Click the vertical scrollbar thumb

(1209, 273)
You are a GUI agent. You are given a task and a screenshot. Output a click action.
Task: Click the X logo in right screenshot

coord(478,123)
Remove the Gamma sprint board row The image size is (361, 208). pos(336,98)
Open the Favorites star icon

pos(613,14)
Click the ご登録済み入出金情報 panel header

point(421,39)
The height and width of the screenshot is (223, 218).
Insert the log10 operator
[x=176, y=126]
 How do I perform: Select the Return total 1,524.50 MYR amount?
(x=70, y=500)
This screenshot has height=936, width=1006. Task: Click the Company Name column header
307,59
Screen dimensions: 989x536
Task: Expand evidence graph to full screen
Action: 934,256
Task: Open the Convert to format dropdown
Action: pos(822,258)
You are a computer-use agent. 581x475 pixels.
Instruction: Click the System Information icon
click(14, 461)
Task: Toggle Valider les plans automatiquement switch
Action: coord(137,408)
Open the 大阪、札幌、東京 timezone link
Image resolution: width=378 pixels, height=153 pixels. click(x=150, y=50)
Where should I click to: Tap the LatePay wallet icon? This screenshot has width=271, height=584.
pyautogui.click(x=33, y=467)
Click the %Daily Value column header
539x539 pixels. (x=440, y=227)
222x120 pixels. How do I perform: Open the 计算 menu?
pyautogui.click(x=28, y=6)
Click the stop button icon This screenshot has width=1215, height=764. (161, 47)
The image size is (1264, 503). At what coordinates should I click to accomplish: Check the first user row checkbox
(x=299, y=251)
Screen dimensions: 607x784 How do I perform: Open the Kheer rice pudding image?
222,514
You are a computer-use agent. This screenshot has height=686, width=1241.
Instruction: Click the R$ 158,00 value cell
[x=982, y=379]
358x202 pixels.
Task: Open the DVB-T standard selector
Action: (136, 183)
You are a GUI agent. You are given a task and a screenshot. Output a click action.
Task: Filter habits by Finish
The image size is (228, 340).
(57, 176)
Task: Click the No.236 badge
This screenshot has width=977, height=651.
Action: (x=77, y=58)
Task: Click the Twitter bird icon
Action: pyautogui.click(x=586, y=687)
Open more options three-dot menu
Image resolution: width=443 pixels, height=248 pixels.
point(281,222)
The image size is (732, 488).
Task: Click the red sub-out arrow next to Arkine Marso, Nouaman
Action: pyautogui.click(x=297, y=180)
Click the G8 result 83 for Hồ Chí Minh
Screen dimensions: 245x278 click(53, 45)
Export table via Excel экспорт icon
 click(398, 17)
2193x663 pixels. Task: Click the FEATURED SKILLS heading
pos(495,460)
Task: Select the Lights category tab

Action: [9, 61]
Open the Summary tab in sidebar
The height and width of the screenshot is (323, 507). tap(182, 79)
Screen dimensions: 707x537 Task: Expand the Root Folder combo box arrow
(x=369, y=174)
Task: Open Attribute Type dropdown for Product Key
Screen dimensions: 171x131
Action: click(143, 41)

---+---

In the records above, each line with the string "agent" should be copied.

• [Solution to the exercise]
You are a GUI agent. You are given a task and a screenshot. Output a click action.
You are a computer-use agent. 581x475 pixels.
You are a computer-use agent. This screenshot has height=686, width=1241.
You are a GUI agent. You are given a task and a screenshot. Output a click action.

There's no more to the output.